Born in Dublin in 1909, Bacon was raised between Ireland and England, moving frequently between the two.  In 1926 following a family dispute sparked by his homosexuality, Bacon moved to London permanently. Living off a small allowance and doing odd jobs to stay afloat, he spent a lot of his free time in galleries, citing the immersion in the London art scene and the Parisian underworld as huge inspirations for his later work.
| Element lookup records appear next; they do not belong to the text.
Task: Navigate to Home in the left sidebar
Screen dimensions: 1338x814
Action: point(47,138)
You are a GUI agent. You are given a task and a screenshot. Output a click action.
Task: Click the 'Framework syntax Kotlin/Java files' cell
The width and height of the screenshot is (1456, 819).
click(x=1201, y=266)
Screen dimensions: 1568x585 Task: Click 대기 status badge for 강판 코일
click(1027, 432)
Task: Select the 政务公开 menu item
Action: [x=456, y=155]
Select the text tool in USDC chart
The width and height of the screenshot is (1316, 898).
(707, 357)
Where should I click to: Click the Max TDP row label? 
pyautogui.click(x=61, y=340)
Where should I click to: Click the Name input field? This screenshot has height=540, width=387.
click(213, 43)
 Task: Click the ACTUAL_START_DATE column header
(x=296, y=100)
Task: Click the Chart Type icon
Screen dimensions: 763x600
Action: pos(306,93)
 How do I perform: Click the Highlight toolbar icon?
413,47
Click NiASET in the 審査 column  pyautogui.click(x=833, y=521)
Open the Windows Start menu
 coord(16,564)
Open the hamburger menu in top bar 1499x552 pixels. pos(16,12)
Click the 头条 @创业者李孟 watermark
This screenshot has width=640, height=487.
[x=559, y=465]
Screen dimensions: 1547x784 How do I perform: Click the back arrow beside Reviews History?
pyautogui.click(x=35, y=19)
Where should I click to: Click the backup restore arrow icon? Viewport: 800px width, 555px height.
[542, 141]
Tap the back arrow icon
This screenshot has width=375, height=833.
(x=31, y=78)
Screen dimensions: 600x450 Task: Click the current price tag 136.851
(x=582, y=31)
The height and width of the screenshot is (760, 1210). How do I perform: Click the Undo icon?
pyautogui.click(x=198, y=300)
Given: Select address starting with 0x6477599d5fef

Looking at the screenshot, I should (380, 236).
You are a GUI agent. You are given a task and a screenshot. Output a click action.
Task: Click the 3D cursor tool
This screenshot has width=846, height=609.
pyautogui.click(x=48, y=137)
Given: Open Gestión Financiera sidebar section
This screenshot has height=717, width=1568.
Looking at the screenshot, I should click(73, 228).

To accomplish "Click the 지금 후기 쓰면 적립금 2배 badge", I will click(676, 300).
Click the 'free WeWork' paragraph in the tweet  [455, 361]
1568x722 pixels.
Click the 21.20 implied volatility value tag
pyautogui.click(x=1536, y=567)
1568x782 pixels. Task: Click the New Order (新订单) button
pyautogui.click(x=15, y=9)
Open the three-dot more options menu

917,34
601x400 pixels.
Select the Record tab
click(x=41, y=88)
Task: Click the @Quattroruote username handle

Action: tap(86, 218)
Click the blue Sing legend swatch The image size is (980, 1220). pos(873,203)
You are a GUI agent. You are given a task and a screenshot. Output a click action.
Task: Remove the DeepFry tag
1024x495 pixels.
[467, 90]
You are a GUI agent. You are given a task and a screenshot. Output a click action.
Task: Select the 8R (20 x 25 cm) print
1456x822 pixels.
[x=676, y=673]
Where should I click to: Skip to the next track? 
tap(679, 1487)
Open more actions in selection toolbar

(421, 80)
Crucifixion was Bacon’s first painting to attract public attention, however it was not particularly well received in 1933, and disillusioned in the wake of this, Bacon abandoned painting for almost a decade. However in 1937 his work was exhibited in a group show Young British Painters at Thomas Agnew in London. It was not until 1944 that Bacon began to experience some consistent success with Three Studies for Figures at the Base of a Crucifixion causing a sensation when exhibited in 1945 - a watershed moment for Bacon as he became a major player on the post-war art scene.

Painting (1946) was shown in several group shows and sold at the Hanover Gallery in 1948 to MoMA whilst in the following year Bacon exhibited his Heads series to huge acclaim. In 1958, Marlborough Fine Art Gallery became Bacon’s sole dealer (until 1992) and during this period, Bacon’s work evolved from the extreme subject matter of his early paintings to portraiture, notably of close friends Michel Leiris, Dyer and Lawrence Gowing. In October 1971, a major retrospective of Bacon’s work was held at the Grand Palais; the apogee of Bacon’s career, when he was termed ‘the greatest living painter’.

Bacon’s work can be found, amongst other collections, at the National Gallery of Victoria, Melbourne, the Musée d’Art Moderne, Brussels, the Musée National d’Art Moderne, Centre Georges Pompidou, Paris, the Peggy Guggenheim Collection, Venice, Tate Britain, the Honolulu Academy of Arts, MoMa, New York, the Hirshorn Museum and Sculpture Garden, D.C. and the Phillips Collection, Washington D.C.